魔術師ギルドの研究員エルデンがレポートを差し出す。分厚い羊皮紙の束には、この半年間の共同研究成果がびっしりと記録されていた。


「...すごいじゃない」


私は目を丸くする。冷却持続時間が従来の5倍、消費魔力は3分の1という驚異的な数値が並んでいた。


「前世のエアコンの仕組みを参考にした圧縮循環システムが功を奏しているようですね」


心の中でニヤリ。この世界の魔法と現代知識のコラボレーション、恐るべし。


◇◇◇


「それで、この技術をどうされるおつもりで?」


魔術師ギルド長のマーリンが興味深そうに聞く。白い髭をさすりながら、彼の瞳は期待に輝いていた。


「もちろん、特許申請よ」


「とっ、特許?」


研究員たちがざわめく。そりゃそうよね、この世界に特許という概念はまだないもの。


「知的財産を保護する制度よ。
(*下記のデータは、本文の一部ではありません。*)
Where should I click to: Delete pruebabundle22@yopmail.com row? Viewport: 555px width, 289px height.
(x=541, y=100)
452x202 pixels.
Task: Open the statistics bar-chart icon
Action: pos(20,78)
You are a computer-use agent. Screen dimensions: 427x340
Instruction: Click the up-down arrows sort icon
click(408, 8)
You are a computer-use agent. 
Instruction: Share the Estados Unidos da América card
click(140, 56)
技術を考案した人が、一定期間その技術を独占的に使える権利を法的に保証するの」


私は手に持ったリンゴを例に挙げる。


「このリンゴを作った農家さんは、一度売ったらそれで終わり。でも技術は違う。同じ技術を何度でも使って利益を生み出せる。だからこそ、最初に考えた人の権利を守る必要があるの」


「なるほど...」マーリンが頷く。「それは理にかなっている」


「でも申請はギルドと私の共同名義にしたいの。研究も資金も、みんなで協力したからこその成果だもの」


研究員たちの顔がぱっと明るくなる。お金の話ではなく、名誉と功績をちゃんと評価してくれることが嬉しいのだろう。


◇◇◇


一週間後、王都の特許庁――いや、私が新設提案した「技術保護庁」の前に立っていた。


「ほんとに役所を作っちゃうなんて...」


アンナが呟く。私が王室御用達商人としての影響力を使って、技術保護制度を政府に提案したのが先月のこと。まさか本当に役所ができるとは思わなかった。
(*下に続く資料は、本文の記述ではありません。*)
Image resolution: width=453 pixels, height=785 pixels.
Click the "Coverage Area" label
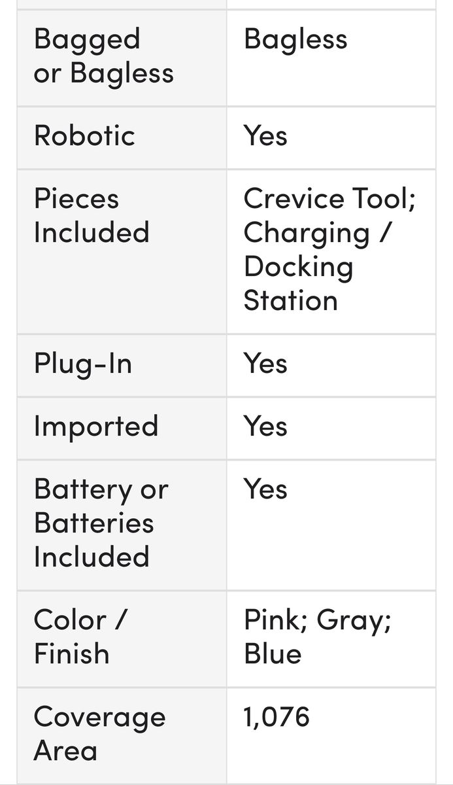tap(99, 734)
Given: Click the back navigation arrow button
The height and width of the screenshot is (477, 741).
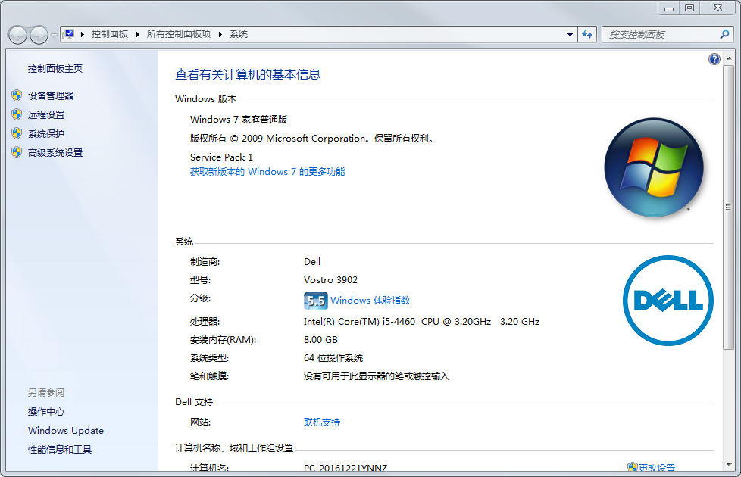Looking at the screenshot, I should click(17, 35).
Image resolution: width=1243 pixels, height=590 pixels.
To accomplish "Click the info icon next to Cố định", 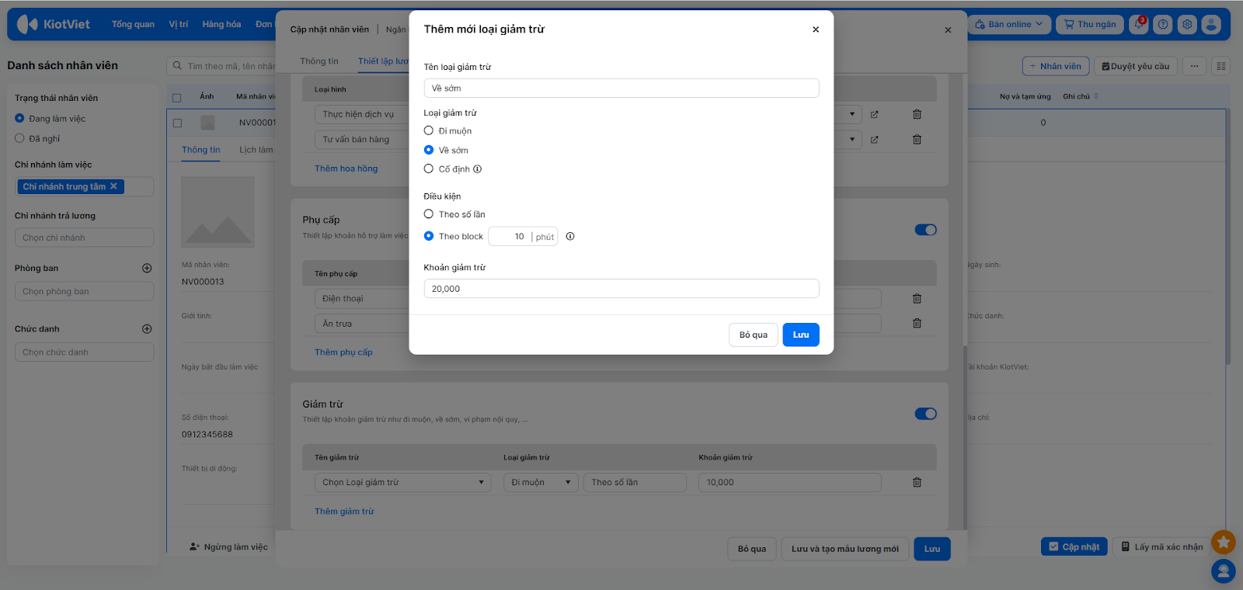I will (478, 169).
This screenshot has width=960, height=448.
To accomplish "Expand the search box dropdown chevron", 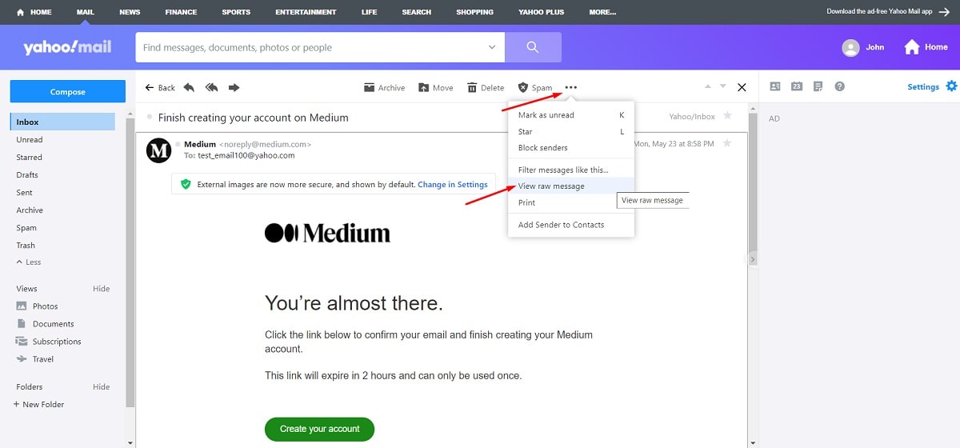I will [x=492, y=47].
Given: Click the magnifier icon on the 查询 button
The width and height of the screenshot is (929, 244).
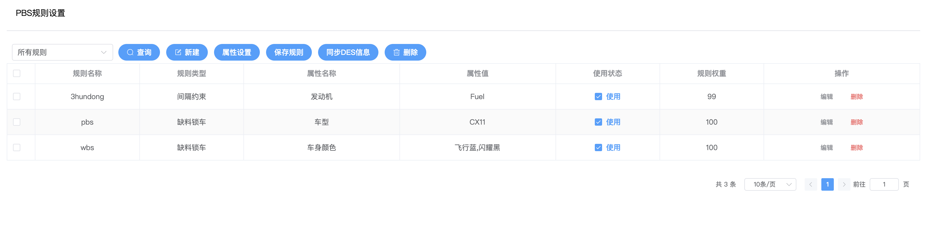Looking at the screenshot, I should (x=130, y=52).
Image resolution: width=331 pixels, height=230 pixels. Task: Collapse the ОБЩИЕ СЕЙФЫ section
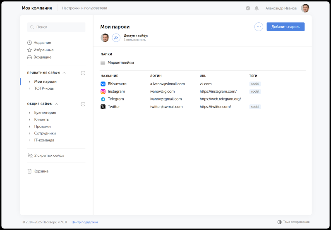[56, 104]
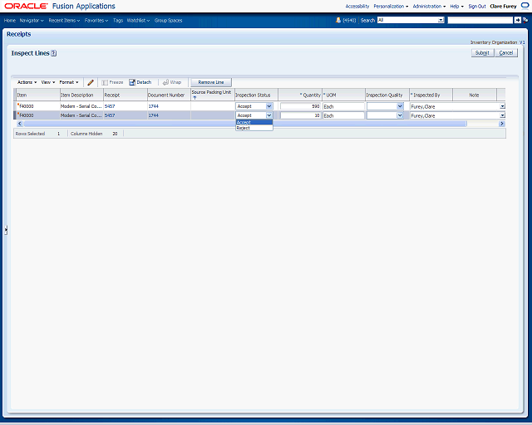
Task: Select Reject in the open status list
Action: pos(244,128)
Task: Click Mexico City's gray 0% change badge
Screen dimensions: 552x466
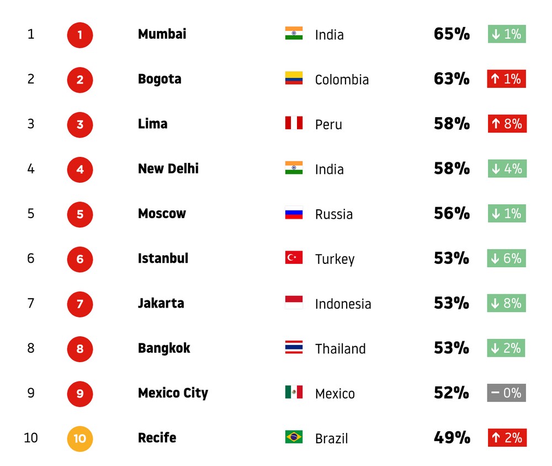Action: coord(507,393)
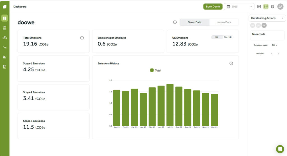The height and width of the screenshot is (156, 287).
Task: Select the bar chart icon in sidebar
Action: pyautogui.click(x=4, y=57)
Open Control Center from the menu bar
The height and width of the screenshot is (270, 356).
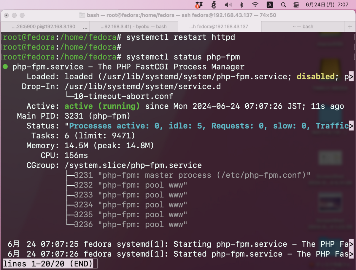tap(297, 5)
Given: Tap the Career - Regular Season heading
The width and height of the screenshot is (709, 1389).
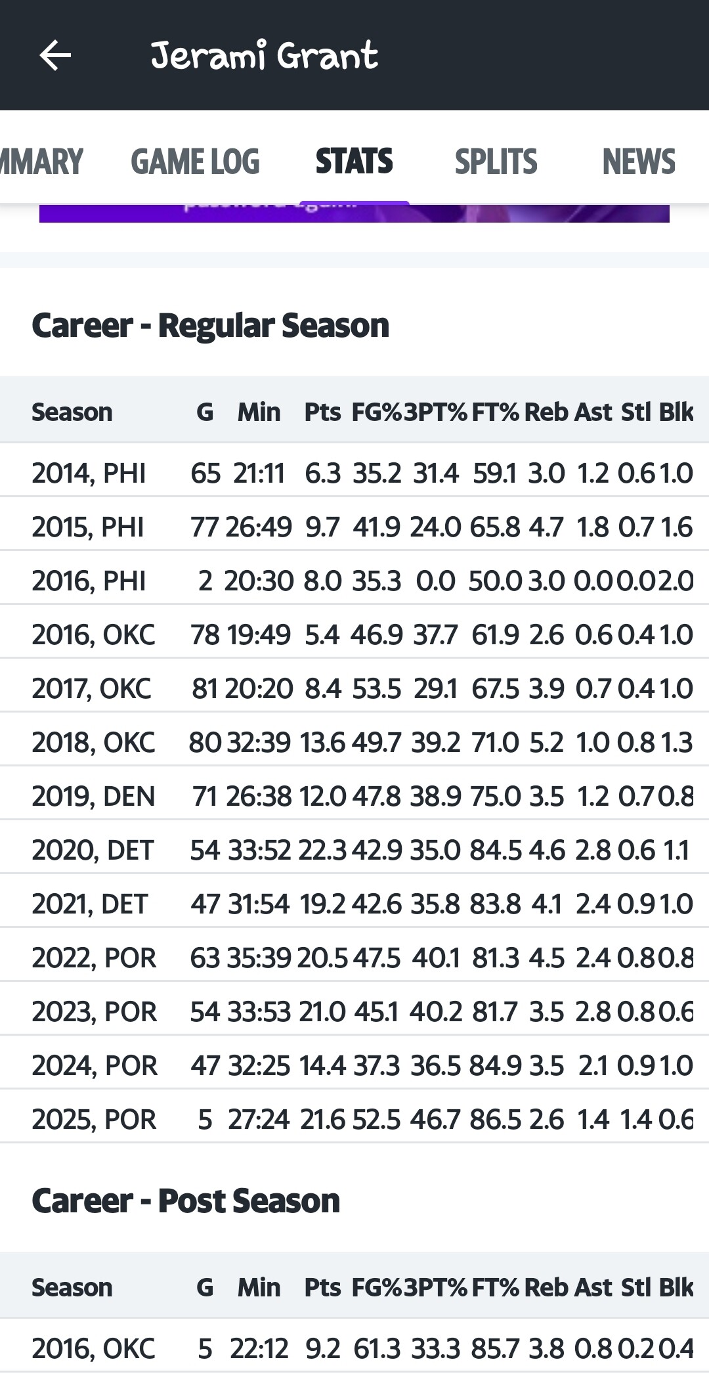Looking at the screenshot, I should coord(210,325).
「技術立国を目指すなら必要不可欠よ。この制度があれば、発明家や研究者がもっと積極的に技術開発に取り組むようになる」


受付で申請書類を提出する。分厚い技術仕様書、効果測定データ、実用化計画書...現代的な特許申請フォーマットを異世界に持ち込んだのだ。


「魔法冷蔵循環システム...面白い技術ですな」


審査官が書類をめくりながら感心する。


「従来技術との差別化も明確ですし、産業への影響も大きそうです。これは承認される可能性が高いですぞ」


やった!と心の中でガッツポーズ。


◇◇◇


特許申請から1ヶ月。承認の知らせが届いた日、私たちは次のステップに取り掛かっていた。


「業界標準規格の制定ね」


魔術師ギルド、物流業者組合、商業ギルドの代表者が一堂に会している。圧巻の光景だった。


「標準規格?」物流組合長のゼラルドが首をひねる。


「みんなが同じ基準で技術を使えるようにするのよ。たとえば、冷蔵魔道具のサイズや性能を統一すれば、どこのメーカーの商品でも互換性が保てる」


実際、現代のUSBや電源プラグがそうだった。標準規格があるからこそ、どのメーカーの製品でも組み合わせて使える。
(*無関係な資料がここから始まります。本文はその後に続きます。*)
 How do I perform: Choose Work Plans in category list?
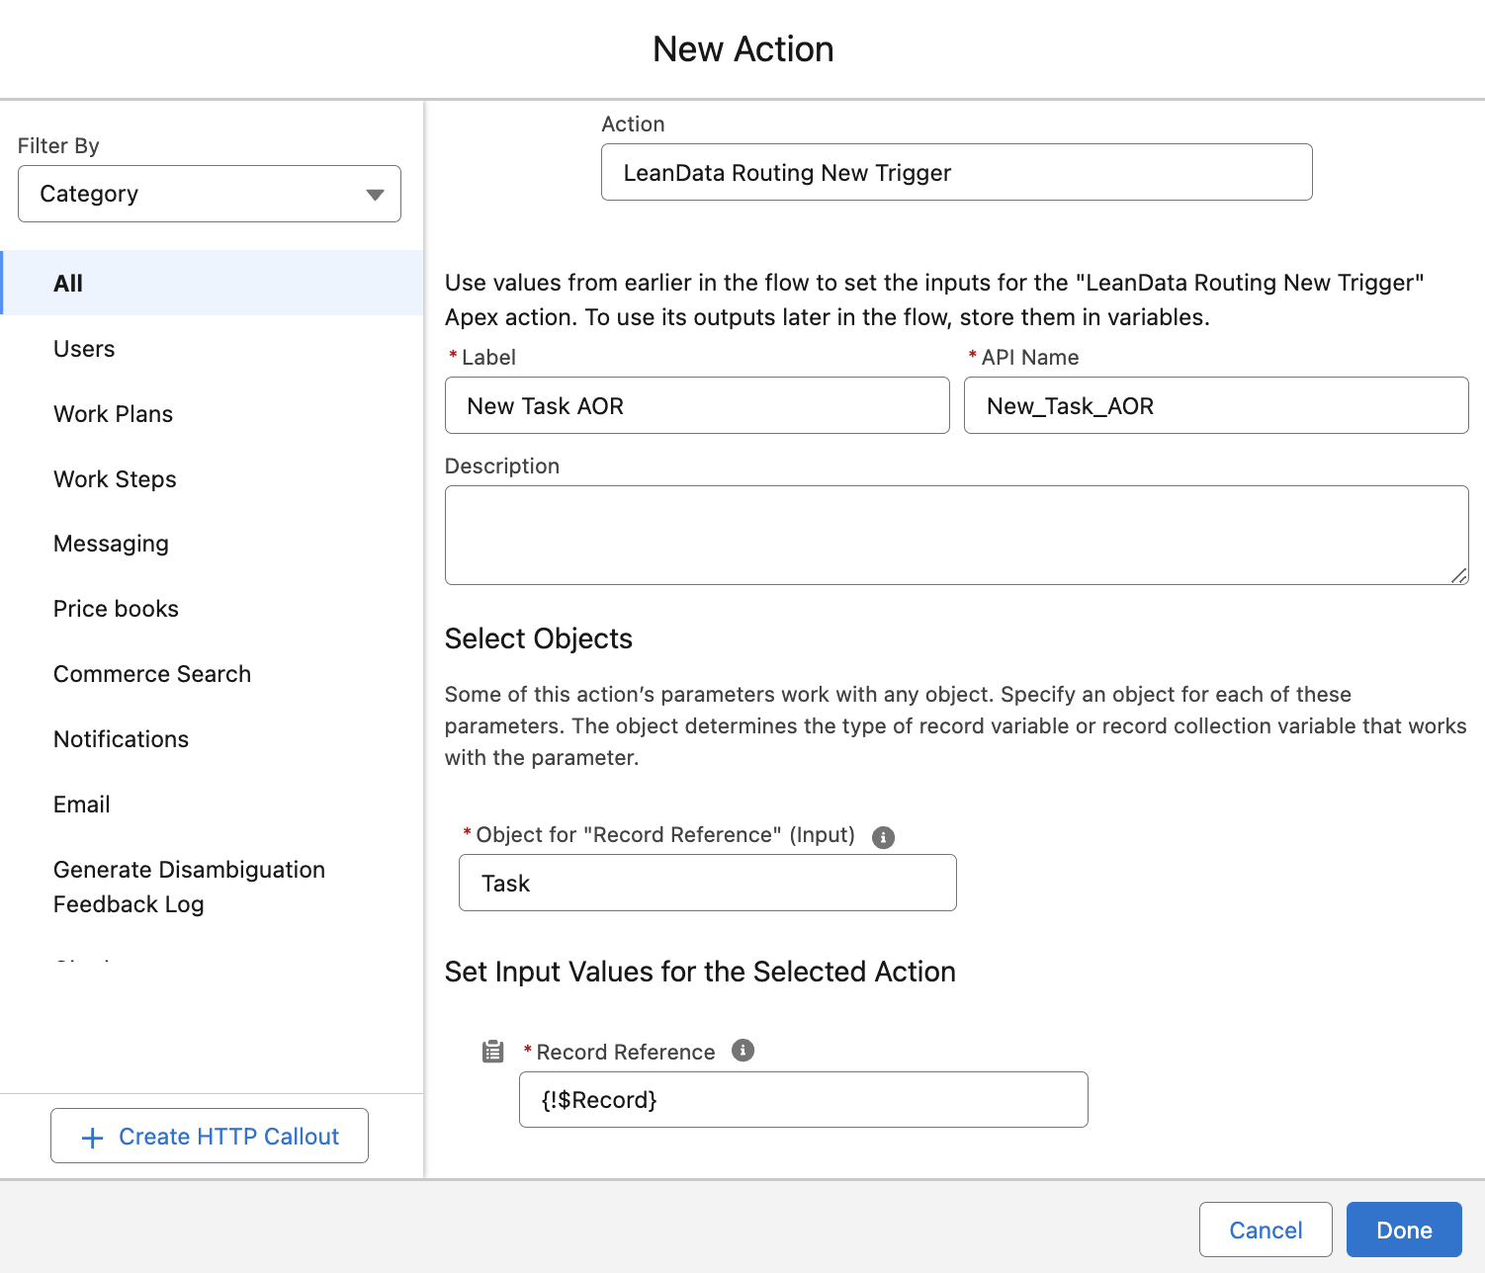point(113,414)
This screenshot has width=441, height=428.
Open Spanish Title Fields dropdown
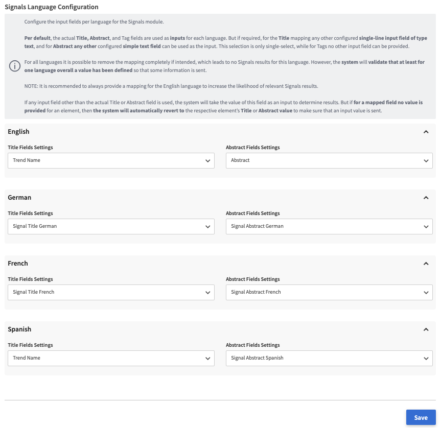pyautogui.click(x=111, y=358)
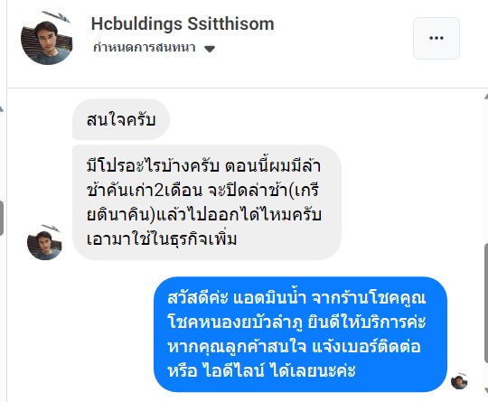Click chat scrollbar track above the thumb
This screenshot has height=402, width=488.
[486, 171]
「それは...革命的ですな」商業ギルド長のパトリックが目を輝かせる。


「冷蔵車も、倉庫も、店舗も、すべて同じ基準の魔道具が使えれば...」


「物流全体の効率が劇的に向上する」私が続ける。「そして、その基準となる基本技術を我々が持っている」


にやり、と笑う。これが狙いよ。標準規格を握った者が業界を制するのは、現代でも変わらない鉄則だ。


◇◇◇


「でも、その技術を他社に提供するんですか?」


ミアが心配そうに聞く。確かに、せっかくの独自技術を教えるなんて、一見バカげているかもしれない。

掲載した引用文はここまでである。